(Data entries)
::::::

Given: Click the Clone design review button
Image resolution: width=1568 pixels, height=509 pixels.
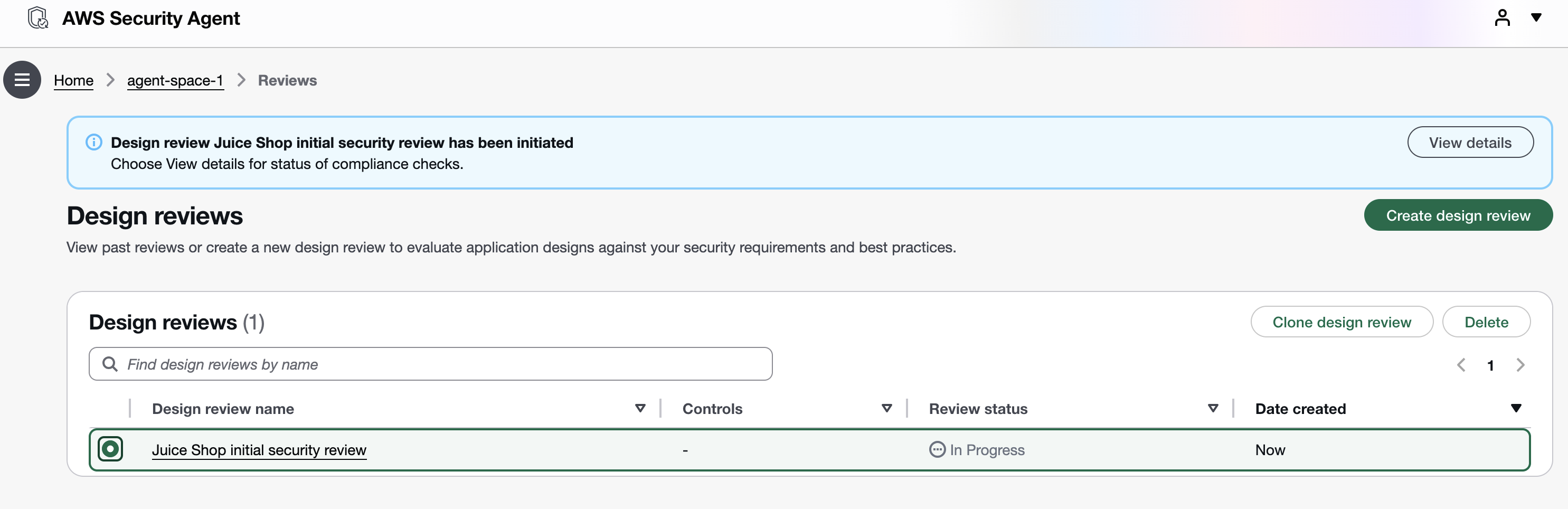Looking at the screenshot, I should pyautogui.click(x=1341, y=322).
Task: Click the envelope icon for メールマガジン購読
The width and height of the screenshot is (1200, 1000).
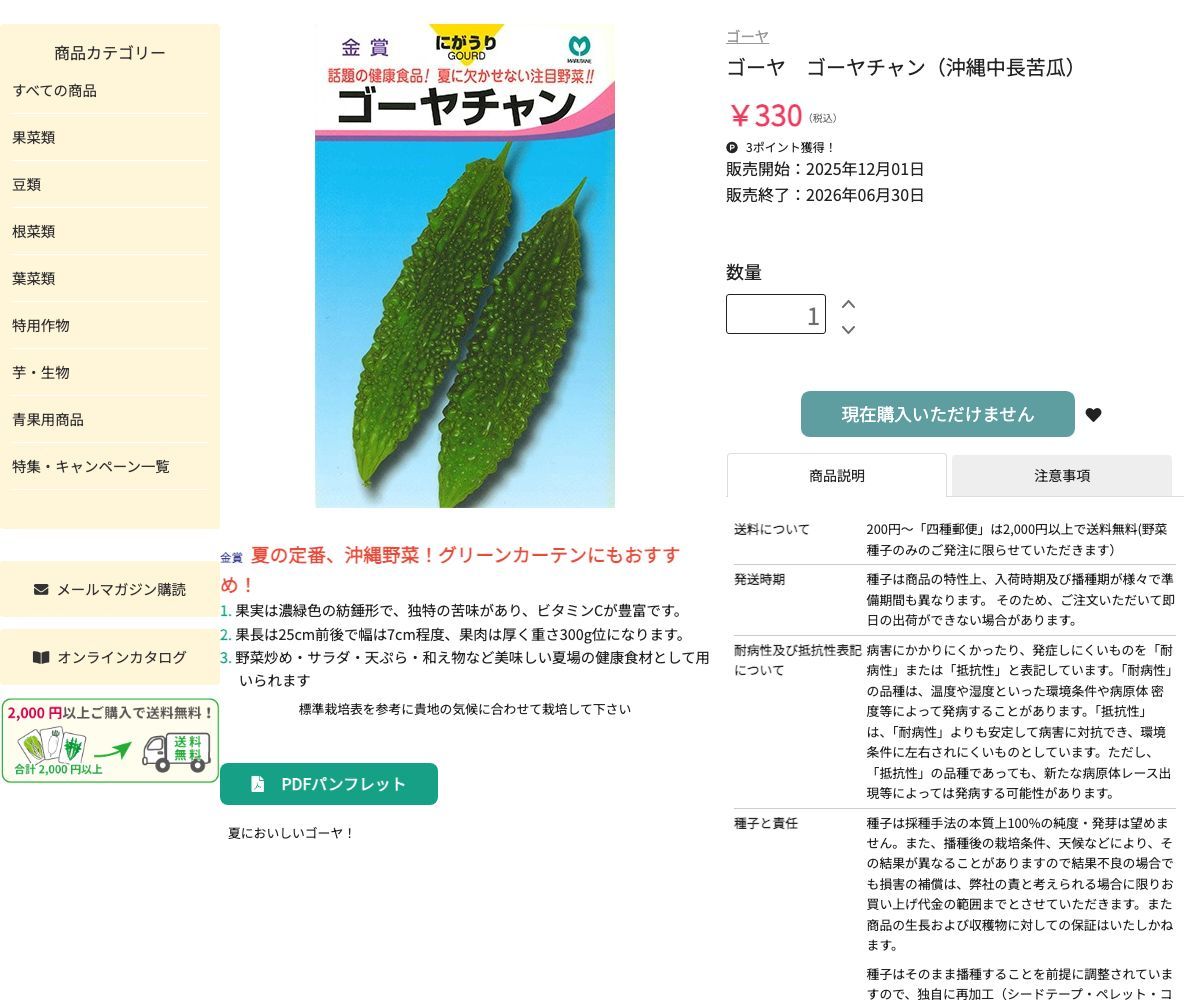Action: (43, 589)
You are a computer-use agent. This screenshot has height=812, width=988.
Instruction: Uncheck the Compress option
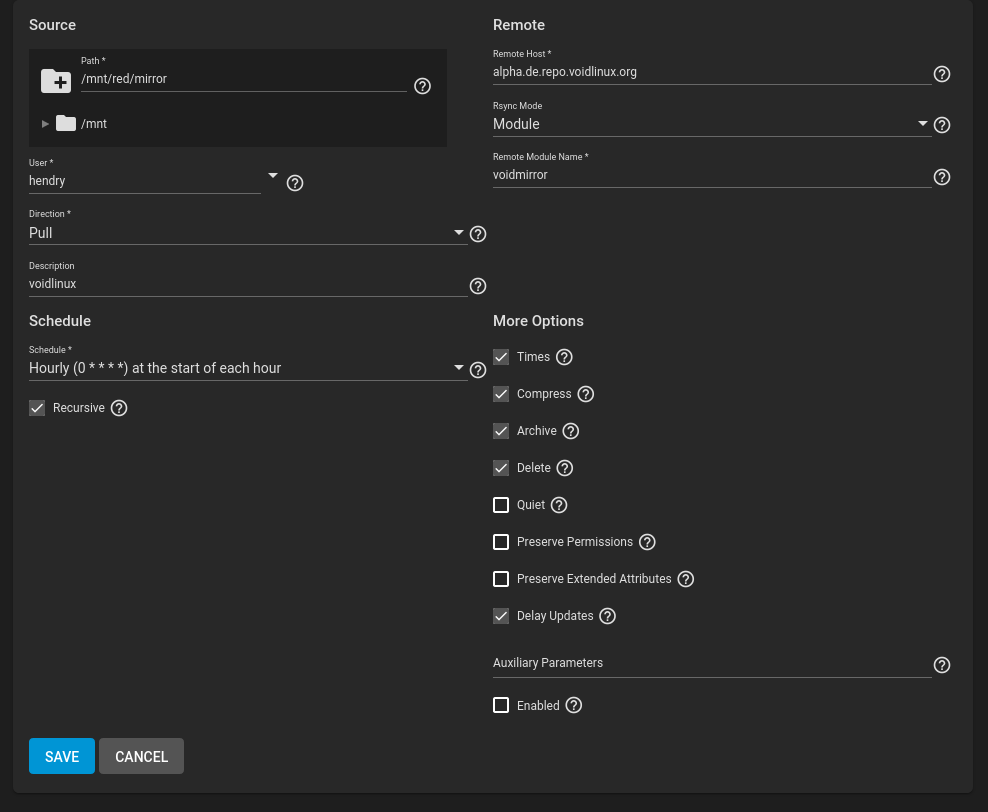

::::::

= About this exercise =
The answer must be an exact copy of the lines from the one containing "You are a computer-use" through the last line of the records, with no pictures included.

= Task output =
You are a computer-use agent. This screenshot has height=812, width=988.
Instruction: Uncheck the Compress option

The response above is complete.